Territoires Côte-d’Or

Dijon Habitat associe les locataires à la rénovation de leur logement

Mots clés : Bâtiment d’habitation individuel

Le mode opératoire du chantier de rénovation des 98 logements de la résidence du Clos Malard, achevé en 2013, sert d’étalon au plan d’écoréhabilitation du patrimoine de Dijon Habitat. Ces cinq prochaines années, le bailleur va rénover près du tiers de son parc. Sur un total de 2 500 à 3 000 logements, 250 seront en travaux au premier semestre 2016. La consultation de maîtrise d’œuvre ou des entreprises est en cours pour un millier d’unités. A lui seul, le quartier de La Fontaine d’Ouche, candidat à l’Anru 2, bénéficiera d’au moins 10 millions d’euros TTC pour la rénovation du tiers de ses 1 400 logements. L’engagement des collectivités locales pourrait gonfler cette enveloppe. La réduction des charges locatives par une baisse des consommations d’énergie est le fil conducteur du plan portant principalement sur l’enveloppe des immeubles — isolation des toits et façades, huisseries —, remplacement du chauffage électrique individuel par une chaufferie collective au gaz ou raccordement au réseau biomasse du Grand Dijon, ainsi que l’installation d’une nouvelle ventilation.

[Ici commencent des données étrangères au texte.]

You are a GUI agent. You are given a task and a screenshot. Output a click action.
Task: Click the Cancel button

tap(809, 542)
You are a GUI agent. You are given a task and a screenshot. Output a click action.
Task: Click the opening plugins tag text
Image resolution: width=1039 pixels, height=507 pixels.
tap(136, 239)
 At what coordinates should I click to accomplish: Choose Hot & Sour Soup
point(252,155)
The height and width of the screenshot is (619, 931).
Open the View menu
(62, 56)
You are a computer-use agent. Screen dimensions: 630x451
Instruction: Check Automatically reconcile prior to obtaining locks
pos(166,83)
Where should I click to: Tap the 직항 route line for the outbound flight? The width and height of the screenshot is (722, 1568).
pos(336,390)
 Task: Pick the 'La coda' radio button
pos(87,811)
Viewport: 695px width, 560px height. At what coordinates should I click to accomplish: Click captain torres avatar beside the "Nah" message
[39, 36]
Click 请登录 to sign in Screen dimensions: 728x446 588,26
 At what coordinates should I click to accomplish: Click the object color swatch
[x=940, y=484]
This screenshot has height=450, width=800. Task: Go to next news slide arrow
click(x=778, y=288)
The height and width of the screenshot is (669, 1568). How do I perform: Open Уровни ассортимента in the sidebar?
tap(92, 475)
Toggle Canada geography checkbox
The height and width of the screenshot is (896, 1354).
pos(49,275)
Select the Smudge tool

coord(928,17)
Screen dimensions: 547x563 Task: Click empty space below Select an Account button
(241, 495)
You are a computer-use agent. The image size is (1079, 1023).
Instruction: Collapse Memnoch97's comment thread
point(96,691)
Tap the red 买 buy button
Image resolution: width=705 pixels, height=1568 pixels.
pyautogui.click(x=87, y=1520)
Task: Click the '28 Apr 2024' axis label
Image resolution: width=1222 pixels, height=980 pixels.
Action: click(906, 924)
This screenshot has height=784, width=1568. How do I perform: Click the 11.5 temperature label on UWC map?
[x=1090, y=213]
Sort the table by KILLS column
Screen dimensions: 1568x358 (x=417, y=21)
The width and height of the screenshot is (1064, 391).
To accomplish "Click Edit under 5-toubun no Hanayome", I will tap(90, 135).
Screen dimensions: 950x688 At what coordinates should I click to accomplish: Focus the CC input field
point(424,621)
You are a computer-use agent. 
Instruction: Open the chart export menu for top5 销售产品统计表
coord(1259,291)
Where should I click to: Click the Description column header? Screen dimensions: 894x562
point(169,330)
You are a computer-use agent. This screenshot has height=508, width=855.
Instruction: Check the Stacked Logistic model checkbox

Concertation dès la phase d’études.

Comme le prévoit la loi SRU, le 17 avril dernier, le bailleur a signé un plan de concertation locative, avec les associations des représentants de locataires. « 20 à 25 % des résultats d’une écoréhabilitation dépendent des comportements des locataires », affirme Jean-François Macaigne, le directeur. Dans la foulée de l’expérience du Clos Malard, le bailleur s’engage à les associer dès la phase d’études. « La méthodologie mise en place pour la relation avec les locataires est un critère de choix dans les appels d’offres au même titre que les délais et la qualité d’exécution », précise le directeur. Le cahier des charges prévoit en effet d’affecter une personne de l’entreprise adjudicatrice aux relations avec les locataires. Elle est chargée de poursuivre le travail de concertation du bailleur qui les a préalablement invités à exprimer leur adhésion ou non au projet, sur la base d’un dossier complet du programme et la visite d’un appartement témoin. Plusieurs réunions suivent, consacrées à la présentation du programme, des résultats de la concertation, et enfin du calendrier des travaux. Des « cafés chantier » mensuels réunissent ensuite le maître d’ouvrage, les entreprises et les locataires. A la livraison, des « ateliers urbains » expliquent aux locataires les incidences des économies d’énergie sur leur quittance. L’importance du pilotage du chantier conduit le bailleur au choix exclusif d’une entreprise générale ou d’un groupement d’entreprises qui joue le rôle d’ensemblier ou réalise quelques lots aux côtés des sous-traitants. Eiffage a ouvert le ban avec le chantier du Clos Malard. Pertuy (groupe Bouygues) réalise celui de la résidence Bastié (110 logements) à Chenôve, dans l’agglomération dijonnaise. Le plafond maximum d’augmentation des loyers guide les choix techniques de l’entreprise, notamment pour l’isolation extérieure des façades.